Owen also played back more complex sentences, where the meaning of a word depends on the words that follow it. For example,
“The creak came from a beam in the ceiling.” When he did this, the response in the speech center was even stronger. Clearly,
the woman’s brain was “thinking,” even if she showed no outward sign of it.

And there was more. The speech fMRI findings weren’t conclusive evidence of consciousness; Owen knew that people sometimes
process language even while not consciously aware of it—for example, under partial anesthesia or when they’re asleep. To further
test the level of consciousness, Owen asked the unconscious woman to imagine playing tennis, something she had enjoyed before
her accident. During the imaginary game, the fMRI detected activity in a part of the brain known as the supplementary motor
area, the same activity seen in healthy volunteers actually watching a ball being bounced back and forth across the net. That
cinched it. Somehow, while she was totally unable to communicate, this particular woman was not completely out of it, not
at all.
14

The most striking research, still in its infancy, involves a look at what happens to the brains of comatose patients over
time. In 2006, after Terry Wallis awoke from his coma at age thirty-nine, his family allowed Schiff to peer inside Wallis’
brain, using PET scans and diffusion tensor imaging. The frontal cortex, the region where most higher order thinking takes
place, was full of dead areas. But remarkably, Schiff found that Wallis had grown new brain connections, working around the
dead spots to connect relatively undamaged areas. There were also highly unusual brain structures developed in the rear part
of the brain. When doctors scanned Wallis again, eighteen months later, the changes were even more pronounced. Schiff calls
the findings “amazing.”

You see, those changes are supposed to be impossible.
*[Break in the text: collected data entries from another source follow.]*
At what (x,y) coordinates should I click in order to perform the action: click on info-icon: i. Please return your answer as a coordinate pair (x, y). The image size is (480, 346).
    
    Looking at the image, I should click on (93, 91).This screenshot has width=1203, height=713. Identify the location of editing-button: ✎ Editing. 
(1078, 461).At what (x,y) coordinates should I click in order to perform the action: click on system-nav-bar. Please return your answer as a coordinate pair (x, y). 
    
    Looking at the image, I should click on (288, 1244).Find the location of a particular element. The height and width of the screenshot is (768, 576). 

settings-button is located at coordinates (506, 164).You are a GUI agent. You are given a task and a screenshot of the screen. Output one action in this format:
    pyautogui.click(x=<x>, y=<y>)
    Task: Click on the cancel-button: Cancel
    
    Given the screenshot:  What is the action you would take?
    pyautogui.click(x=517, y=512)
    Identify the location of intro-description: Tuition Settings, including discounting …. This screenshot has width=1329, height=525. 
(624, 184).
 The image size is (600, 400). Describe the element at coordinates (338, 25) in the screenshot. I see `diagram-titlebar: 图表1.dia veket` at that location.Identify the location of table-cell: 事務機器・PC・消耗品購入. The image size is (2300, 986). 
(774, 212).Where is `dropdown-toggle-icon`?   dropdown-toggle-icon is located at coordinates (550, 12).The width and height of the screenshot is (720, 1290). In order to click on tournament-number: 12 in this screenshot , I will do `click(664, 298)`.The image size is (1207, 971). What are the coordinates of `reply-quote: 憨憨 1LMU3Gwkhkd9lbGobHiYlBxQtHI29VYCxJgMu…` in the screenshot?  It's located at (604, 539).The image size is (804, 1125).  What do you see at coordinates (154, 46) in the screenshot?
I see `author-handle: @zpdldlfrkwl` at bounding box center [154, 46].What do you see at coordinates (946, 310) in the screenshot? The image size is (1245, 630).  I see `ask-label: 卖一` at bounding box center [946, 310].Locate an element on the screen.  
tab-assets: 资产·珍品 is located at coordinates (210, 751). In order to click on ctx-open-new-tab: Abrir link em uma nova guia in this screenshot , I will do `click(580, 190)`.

When Schiff was getting started in neurology, he was taught that when
it comes to brain injuries, “what’s done is done.” I was taught the same thing. Since brain cells don’t regenerate when they
die, it was thought that a brain injury had no chance of healing. No sensible physician would dare to cross that line in the
sand, to believe otherwise, but it turns out the brain has a surprising innate ability to cheat death.

Based on a growing body of research, Schiff says that doctors need to throw out virtually everything they’ve been taught about
the brain’s ability to recuperate. To me, this relatively new field is just as exciting as the advances that might give people
an extra few hours to survive a cardiac arrest. It’s certainly just as meaningful—when Terry Wallis or Mark Ragucci beats
the odds to awake from a devastating brain injury, it’s no exaggeration to say they’ve been reborn.